_Requirement_: The lines to extract run from the first line of the entries through the line that contains "Given: Click the badge"; reproduce exactly those lines and no others.
-------- Exercise inputs --------
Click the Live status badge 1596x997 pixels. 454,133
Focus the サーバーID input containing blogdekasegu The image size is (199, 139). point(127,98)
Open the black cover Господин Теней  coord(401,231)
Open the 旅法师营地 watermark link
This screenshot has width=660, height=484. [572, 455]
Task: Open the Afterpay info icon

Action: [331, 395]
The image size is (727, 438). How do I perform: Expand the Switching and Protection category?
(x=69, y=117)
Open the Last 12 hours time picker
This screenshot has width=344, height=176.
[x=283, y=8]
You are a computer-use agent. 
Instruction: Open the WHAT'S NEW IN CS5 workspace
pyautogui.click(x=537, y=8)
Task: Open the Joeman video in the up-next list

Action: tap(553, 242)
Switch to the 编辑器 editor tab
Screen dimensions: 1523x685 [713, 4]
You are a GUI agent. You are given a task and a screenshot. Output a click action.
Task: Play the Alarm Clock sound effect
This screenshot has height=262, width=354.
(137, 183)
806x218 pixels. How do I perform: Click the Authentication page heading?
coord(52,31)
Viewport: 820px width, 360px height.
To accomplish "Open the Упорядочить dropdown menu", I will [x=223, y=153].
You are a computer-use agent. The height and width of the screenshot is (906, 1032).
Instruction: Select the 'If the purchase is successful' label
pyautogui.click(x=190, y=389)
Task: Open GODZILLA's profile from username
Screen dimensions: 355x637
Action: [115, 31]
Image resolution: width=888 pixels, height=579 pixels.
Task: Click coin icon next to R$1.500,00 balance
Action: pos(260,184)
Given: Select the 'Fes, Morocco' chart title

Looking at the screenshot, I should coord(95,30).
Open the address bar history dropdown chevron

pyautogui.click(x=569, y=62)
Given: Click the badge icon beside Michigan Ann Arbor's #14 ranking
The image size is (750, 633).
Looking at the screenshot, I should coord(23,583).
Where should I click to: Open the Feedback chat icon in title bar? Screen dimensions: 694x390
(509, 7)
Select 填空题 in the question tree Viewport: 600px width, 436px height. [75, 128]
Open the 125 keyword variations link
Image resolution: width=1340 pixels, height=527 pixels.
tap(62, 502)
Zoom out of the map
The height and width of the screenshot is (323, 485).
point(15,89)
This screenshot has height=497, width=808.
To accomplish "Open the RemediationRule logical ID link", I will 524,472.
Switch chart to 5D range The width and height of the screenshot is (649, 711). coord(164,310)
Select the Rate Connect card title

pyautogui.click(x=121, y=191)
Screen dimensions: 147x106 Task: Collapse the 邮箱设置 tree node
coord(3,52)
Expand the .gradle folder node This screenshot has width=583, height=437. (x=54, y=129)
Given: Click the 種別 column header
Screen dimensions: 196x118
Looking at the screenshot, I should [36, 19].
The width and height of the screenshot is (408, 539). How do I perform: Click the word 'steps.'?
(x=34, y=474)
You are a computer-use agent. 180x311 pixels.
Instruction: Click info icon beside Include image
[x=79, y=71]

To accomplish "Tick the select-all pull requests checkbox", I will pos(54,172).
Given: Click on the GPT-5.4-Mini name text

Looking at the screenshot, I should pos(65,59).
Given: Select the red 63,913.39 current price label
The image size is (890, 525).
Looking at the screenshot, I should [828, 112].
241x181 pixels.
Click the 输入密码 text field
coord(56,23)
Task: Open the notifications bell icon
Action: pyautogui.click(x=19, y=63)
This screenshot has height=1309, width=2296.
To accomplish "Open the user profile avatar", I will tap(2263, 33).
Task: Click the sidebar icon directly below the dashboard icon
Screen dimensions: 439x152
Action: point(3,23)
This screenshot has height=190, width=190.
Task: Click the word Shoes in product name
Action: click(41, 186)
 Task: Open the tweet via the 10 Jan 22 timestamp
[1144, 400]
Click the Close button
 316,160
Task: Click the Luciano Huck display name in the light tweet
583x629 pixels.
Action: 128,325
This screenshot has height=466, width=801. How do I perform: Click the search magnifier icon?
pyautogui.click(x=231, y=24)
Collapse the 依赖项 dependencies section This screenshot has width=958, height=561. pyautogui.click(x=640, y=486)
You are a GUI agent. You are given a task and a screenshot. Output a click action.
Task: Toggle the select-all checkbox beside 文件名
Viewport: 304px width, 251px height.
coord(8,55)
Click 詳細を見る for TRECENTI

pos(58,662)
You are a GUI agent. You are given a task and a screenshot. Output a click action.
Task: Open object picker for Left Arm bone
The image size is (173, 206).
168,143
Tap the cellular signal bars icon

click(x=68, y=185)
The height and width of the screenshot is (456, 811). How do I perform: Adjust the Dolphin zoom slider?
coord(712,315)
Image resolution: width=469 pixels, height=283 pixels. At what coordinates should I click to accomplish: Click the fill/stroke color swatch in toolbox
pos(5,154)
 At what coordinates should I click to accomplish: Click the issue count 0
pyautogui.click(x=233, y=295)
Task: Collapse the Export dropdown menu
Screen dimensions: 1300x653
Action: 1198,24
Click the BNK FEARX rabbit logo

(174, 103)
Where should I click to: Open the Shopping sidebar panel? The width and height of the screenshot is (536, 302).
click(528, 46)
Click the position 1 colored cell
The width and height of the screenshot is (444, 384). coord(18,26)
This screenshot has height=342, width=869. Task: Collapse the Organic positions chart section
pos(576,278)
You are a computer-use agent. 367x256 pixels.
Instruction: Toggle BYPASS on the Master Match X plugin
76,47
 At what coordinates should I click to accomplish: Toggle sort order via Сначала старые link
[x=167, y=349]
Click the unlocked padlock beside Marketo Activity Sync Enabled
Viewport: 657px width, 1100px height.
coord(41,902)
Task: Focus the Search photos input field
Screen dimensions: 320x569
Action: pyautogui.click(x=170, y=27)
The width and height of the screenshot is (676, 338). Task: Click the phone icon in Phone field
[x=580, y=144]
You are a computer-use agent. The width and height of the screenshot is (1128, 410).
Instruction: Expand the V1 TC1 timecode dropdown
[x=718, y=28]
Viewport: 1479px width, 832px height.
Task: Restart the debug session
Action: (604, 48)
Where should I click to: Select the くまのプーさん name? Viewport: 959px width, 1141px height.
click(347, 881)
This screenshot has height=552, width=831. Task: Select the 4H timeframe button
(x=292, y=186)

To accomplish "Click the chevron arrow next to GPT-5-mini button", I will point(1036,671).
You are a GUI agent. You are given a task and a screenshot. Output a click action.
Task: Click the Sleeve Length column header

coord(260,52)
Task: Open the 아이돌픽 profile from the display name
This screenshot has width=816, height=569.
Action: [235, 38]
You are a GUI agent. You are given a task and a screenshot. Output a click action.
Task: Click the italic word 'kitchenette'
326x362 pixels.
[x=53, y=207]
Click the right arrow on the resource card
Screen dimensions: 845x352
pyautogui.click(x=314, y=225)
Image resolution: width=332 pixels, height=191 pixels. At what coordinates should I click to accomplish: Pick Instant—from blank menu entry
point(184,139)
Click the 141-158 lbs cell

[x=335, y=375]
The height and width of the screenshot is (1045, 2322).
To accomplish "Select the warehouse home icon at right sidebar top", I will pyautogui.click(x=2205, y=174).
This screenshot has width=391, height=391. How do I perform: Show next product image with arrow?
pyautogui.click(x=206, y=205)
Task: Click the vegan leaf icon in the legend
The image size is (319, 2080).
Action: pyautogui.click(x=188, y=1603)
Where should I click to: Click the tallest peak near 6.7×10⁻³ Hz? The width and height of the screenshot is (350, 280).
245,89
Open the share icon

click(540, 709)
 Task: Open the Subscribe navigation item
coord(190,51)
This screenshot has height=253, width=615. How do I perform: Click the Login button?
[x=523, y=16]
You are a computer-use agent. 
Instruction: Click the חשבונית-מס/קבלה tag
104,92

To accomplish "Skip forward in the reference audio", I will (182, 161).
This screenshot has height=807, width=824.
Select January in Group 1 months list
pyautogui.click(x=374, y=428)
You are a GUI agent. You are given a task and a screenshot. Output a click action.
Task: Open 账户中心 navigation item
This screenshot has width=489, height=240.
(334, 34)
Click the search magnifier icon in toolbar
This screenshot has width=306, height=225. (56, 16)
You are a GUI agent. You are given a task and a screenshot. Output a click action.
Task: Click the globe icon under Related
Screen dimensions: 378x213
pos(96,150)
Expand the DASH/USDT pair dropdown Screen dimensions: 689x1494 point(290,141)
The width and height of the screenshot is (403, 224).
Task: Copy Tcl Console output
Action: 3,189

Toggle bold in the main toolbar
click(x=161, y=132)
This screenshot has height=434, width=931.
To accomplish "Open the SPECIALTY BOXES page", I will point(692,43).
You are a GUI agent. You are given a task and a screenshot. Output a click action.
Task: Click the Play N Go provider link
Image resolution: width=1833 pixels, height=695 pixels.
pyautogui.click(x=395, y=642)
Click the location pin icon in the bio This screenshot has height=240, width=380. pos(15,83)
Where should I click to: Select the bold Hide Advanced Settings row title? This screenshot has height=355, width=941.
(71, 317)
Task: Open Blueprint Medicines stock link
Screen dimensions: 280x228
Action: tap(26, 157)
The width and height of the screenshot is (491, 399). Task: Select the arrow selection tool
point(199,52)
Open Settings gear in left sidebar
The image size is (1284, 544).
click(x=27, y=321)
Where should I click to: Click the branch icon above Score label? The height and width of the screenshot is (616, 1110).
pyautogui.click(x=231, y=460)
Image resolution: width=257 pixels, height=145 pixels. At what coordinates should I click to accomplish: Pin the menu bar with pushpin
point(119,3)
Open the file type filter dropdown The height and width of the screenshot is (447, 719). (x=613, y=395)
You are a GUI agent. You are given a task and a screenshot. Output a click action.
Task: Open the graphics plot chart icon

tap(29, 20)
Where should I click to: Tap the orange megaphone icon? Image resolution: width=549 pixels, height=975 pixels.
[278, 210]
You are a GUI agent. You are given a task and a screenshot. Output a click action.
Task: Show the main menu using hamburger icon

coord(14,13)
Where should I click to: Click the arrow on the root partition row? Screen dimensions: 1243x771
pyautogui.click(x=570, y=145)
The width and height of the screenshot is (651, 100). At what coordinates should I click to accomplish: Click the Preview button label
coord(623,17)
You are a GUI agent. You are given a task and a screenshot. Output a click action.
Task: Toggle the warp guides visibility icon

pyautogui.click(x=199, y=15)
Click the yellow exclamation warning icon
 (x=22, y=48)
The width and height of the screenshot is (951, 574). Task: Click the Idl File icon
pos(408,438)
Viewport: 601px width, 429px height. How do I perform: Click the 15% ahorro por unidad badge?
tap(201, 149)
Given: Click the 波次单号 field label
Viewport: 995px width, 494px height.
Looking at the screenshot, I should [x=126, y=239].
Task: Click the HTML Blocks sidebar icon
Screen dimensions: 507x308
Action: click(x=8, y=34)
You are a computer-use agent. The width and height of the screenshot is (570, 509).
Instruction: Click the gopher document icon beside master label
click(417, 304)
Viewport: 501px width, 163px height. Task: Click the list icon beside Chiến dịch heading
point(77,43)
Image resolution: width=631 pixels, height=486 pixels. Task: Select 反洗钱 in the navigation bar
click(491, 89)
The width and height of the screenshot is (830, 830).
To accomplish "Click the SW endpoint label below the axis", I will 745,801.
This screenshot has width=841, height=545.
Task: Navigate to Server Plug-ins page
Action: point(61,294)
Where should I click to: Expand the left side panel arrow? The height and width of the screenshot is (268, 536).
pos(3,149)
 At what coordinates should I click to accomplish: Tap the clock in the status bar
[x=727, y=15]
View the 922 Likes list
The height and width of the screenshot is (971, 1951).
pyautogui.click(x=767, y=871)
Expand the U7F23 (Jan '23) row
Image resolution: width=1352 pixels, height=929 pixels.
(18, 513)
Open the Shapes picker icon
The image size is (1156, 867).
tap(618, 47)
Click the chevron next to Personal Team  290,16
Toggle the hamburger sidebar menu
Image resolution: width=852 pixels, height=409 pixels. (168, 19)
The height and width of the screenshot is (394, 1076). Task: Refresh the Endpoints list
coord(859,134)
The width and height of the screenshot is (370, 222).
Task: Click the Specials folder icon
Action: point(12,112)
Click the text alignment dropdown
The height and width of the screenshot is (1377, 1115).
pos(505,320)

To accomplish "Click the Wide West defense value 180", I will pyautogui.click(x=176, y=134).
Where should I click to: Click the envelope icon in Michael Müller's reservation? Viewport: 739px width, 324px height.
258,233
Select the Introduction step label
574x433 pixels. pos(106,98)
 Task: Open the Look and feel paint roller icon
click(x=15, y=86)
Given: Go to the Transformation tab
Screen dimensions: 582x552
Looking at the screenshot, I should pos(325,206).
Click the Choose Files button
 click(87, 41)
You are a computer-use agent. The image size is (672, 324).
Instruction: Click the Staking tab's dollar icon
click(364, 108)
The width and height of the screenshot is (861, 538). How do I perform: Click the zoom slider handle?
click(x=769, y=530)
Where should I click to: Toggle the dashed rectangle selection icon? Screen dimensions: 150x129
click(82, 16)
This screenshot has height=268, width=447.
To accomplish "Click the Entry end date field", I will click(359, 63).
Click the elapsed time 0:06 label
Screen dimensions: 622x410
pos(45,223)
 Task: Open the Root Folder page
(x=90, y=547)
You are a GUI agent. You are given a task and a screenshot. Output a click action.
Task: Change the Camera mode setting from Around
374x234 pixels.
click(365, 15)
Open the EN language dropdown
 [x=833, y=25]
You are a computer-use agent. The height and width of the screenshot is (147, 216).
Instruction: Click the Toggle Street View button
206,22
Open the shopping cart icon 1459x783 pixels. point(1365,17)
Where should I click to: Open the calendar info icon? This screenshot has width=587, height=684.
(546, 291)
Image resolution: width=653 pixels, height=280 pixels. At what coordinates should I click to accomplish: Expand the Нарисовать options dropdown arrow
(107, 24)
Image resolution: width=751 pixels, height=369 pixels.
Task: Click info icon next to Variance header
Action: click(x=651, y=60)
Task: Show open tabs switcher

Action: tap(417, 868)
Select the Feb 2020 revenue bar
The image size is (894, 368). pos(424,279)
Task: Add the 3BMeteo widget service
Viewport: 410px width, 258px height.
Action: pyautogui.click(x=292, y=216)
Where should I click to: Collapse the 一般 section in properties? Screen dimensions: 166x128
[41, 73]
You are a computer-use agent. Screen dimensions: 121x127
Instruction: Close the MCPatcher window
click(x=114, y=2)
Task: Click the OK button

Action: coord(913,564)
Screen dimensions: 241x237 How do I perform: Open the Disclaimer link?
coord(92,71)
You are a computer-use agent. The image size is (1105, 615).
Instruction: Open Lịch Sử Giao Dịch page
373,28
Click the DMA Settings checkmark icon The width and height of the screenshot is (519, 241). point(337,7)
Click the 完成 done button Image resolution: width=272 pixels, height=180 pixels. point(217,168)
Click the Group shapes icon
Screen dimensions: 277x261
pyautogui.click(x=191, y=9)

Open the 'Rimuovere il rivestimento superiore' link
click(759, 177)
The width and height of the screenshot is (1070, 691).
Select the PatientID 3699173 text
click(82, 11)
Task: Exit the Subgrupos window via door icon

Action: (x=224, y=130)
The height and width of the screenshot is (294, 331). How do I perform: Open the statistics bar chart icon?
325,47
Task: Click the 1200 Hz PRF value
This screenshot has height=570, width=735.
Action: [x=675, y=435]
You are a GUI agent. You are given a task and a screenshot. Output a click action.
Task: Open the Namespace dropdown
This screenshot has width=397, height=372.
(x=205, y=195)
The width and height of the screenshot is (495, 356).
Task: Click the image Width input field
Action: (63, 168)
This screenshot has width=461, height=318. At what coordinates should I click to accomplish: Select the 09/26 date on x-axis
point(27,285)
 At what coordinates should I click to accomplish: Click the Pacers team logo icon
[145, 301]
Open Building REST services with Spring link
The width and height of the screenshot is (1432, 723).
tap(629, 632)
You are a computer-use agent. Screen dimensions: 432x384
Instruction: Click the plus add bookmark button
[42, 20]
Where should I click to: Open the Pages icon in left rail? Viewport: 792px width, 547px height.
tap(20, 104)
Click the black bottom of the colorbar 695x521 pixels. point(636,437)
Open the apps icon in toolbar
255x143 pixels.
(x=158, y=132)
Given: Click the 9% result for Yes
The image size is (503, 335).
--------
_Task answer_:
Click the Live status badge 1596x997 pixels. 454,133
Focus the サーバーID input containing blogdekasegu The image size is (199, 139). point(127,98)
Open the black cover Господин Теней  coord(401,231)
Open the 旅法师营地 watermark link
This screenshot has width=660, height=484. [572, 455]
Task: Open the Afterpay info icon

Action: [331, 395]
The image size is (727, 438). How do I perform: Expand the Switching and Protection category?
(x=69, y=117)
Open the Last 12 hours time picker
This screenshot has width=344, height=176.
[x=283, y=8]
You are a computer-use agent. 
Instruction: Open the WHAT'S NEW IN CS5 workspace
pyautogui.click(x=537, y=8)
Task: Open the Joeman video in the up-next list

Action: tap(553, 242)
Switch to the 编辑器 editor tab
Screen dimensions: 1523x685 [713, 4]
You are a GUI agent. You are given a task and a screenshot. Output a click action.
Task: Play the Alarm Clock sound effect
This screenshot has height=262, width=354.
(137, 183)
806x218 pixels. How do I perform: Click the Authentication page heading?
coord(52,31)
Viewport: 820px width, 360px height.
To accomplish "Open the Упорядочить dropdown menu", I will [x=223, y=153].
You are a computer-use agent. The height and width of the screenshot is (906, 1032).
Instruction: Select the 'If the purchase is successful' label
pyautogui.click(x=190, y=389)
Task: Open GODZILLA's profile from username
Screen dimensions: 355x637
Action: [115, 31]
Image resolution: width=888 pixels, height=579 pixels.
Task: Click coin icon next to R$1.500,00 balance
Action: pos(260,184)
Given: Select the 'Fes, Morocco' chart title

Looking at the screenshot, I should coord(95,30).
Open the address bar history dropdown chevron

pyautogui.click(x=569, y=62)
Given: Click the badge icon beside Michigan Ann Arbor's #14 ranking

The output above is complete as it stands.